The Hadley view of data science looks like this:

Hadley data science pipeline: import, tidy, (transform, visualise, model), communicate

The approach I took in my honours and for like half of my PhD was more like:

Hypothesise, import, tidy, ((model, UGH, transform), visualise), communicate

This isn’t a post about how you should jump into a data set without a clear research question in mind. Nor is it a post about overfitting your models. This is a post about how it’s important to explore your data before you start testing hypotheses.

The problem with my data pipeline is that I would get my hands on some data, code all the way out to the hypothesis I wanted to test or the angle I wanted to visualise (in order to test my hypothesis), start writing up and then later (sometimes much later) realise that there was a big problem with my work.

Here’s one example of that. In my PhD I’ve extensively used HadISD, a set of weather station data. HadISD is useful for me because it’s subdaily station data (ie. multiple observations per day), which is important for calculating the heat stress indices I work with. It’s also nice to use because it’s quality controlled.

That quality control catches out a number of kinds of bad observations and stations that you often see in raw data sets, like duplicate stations, values that turn up suspiciously often, days where the temperature doesn’t fit an expected day/night cycle, that sort of thing.

But ‘quality-controlled’ doesn’t necessarily mean ‘entirely free of problems’. After I used HadISD observations for my first analysis and got some odd results, I went back to take a broader look at the data. Since part of my work involves how stress changes over the day, I decided to look at how how temperature and humidity shift over the day:

Sydney Airport temperature and humidity, 1973-2014

You can see a nice diurnal cycle here, but you can also see some weird stripey effects. This looked a bit like an issue with precision to me, so I decided to plot a time series of the decimal remainder of each observation.

When you look at all of the observations together, there doesn’t seem to be an issue. There’s a nice spread of values between 0 and 1, since the observations go down to a tenth of a degree (apart from a period in 1980 when they’re all remainder zero, or integers):

Sydney Airport temperature precision, 1973-2014

But when you take a look at it hour by hour, you see the problem:

Sydney Airport temperature precision by hour, 1973-2014

There are several issues here. One is that the the precision changes hour by hour at different parts of the time series. Another looks like a daylight savings issue from the year 2000.

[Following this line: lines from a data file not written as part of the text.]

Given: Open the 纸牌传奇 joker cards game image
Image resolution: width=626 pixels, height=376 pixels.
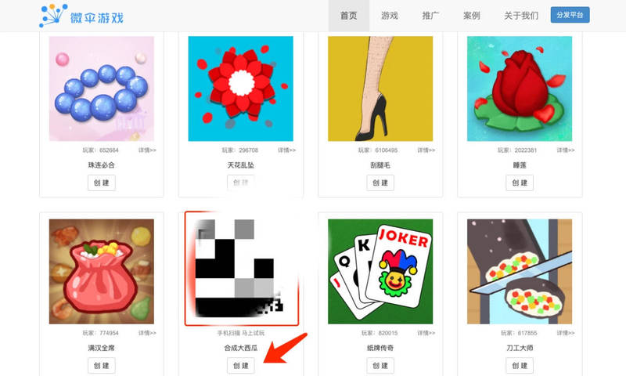Looking at the screenshot, I should point(380,271).
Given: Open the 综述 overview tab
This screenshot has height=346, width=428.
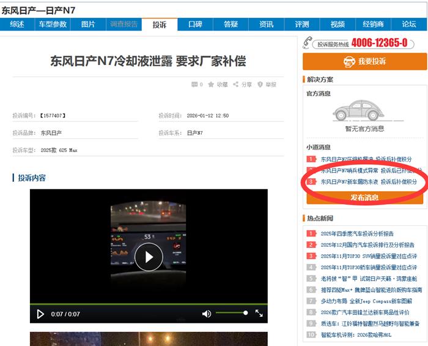Looking at the screenshot, I should click(17, 24).
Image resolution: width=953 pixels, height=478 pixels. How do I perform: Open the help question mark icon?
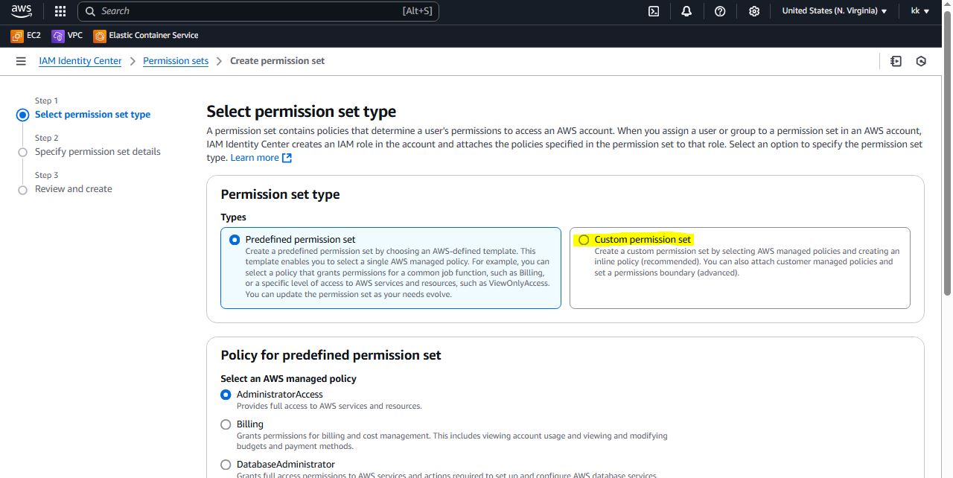tap(720, 11)
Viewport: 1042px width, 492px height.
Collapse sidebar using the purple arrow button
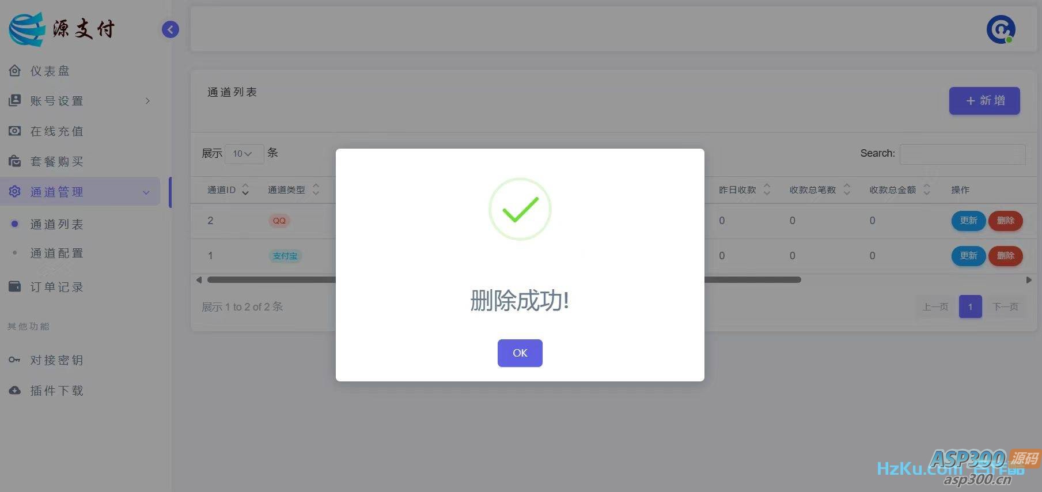[x=170, y=29]
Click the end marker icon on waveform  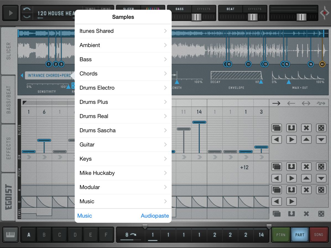click(x=322, y=64)
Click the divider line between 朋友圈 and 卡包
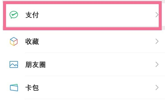The width and height of the screenshot is (165, 104). click(x=95, y=76)
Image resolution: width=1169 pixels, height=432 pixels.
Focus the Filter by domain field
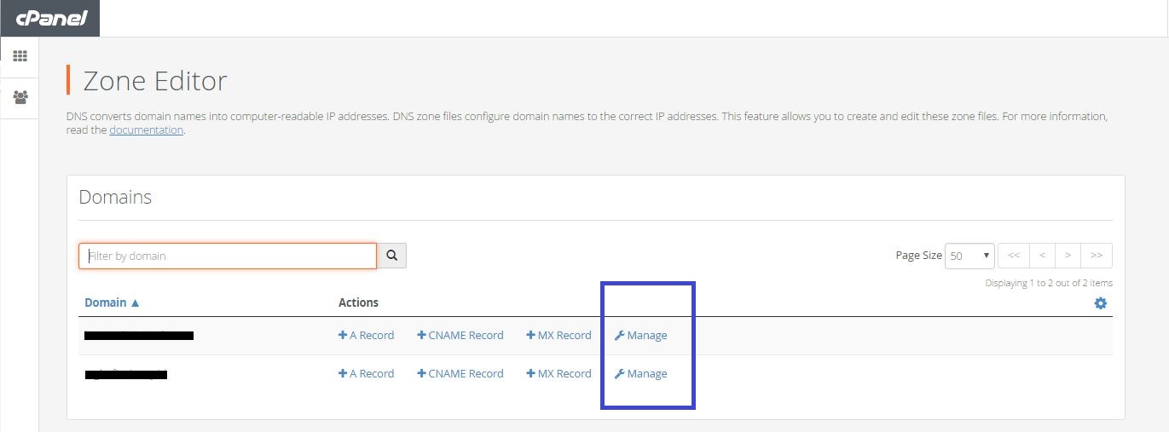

After speaking to Robert Dunn, who manages HadISD, we concluded that this is probably a result of ISD, the parent dataset. It isn’t necessarily a problem for most people, but for my purposes—looking at temperature and humidity extremes—it certainly could be. This problem manifested for all of my Australian airport-based stations, though it was slightly different in each case.

But since I only needed data from 2000 onward (though I used 1990 onward here), I found that I could extract a dependable three hourly time series for all of the cities. In Sydney, that meant:

  • replacing hours 02, 05, …, 23 UTC with 01, 04, …, 23 UTC for summer days from 2000 onward, and
  • keeping the 02, 05, … 23 UTC series.

The result looks much better:

Refined Sydney Airport temperature precision by hour, 1990-2014

And the corresponding plot of temperature and humidity also looks clearer:

Refined Sydney Airport temperature and humidity, 1990-2014

I wouldn’t have caught this if I’d gone straight for the research question goal. In fact, if I’d gone to exploratory data visualisation as soon as my data was tidy, I probably would’ve saved myself a lot of time.

Now, as I do the last parts of my PhD analysis, I try to make sure that my scripts clearly follow a standard analysis pipeline. That isn’t always possible, but thinking about the pipeline when I get started on a research question means that I’m getting a lot more science done in my last year.

UPDATE: here’s the animated temp/humidity plotting code! It assumes a data frame, obs, with subdaily observations of temp, vp, rh and hour.utc (derived from dt.utc). I recommend using lubridate (part of the tidyverse) to do the time zone work; it makes everything a lot more readable later on.


# temp to saturated vapour pressure (or dewpoint to vapour pressure) from
# murray 1967 (doi: 10.1175/1520-0450(1967)006<0203:OTCOSV>2.0.CO;2)
claus.clap = function(T)
  return (6.1078 * exp((17.2693882 * T) / (T + 237.3)))

# build that plot!
tq.ani = ggplot(obs) + 
  geom_point(aes(x = temp, y = vp, colour = rh, frame = hour.utc)) +
  stat_function(fun = claus.clap, colour = 'black', width = 2, alpha = 0.5,
    geom = 'line') +
  xlab('Temperature (°C)') +
  ylab('Vapour Pressure (hPa)') +
  ylim(c(0, 40)) +
  scale_colour_viridis(name = 'RH') +
  ggtitle('Sydney Airport refined temperature and vapour pressure at UTC hour ') +
  theme_grey(base_size = 14, base_family = 'Helvetica Neue') +
  theme(plot.background = element_rect(fill = '#f8f9f9'))

# write it out
gganimate(tq.ani, filename = 'tq-ani-refined.gif',
  saver = NULL, interval = 0.25, ani.width = 800, ani.height = 600)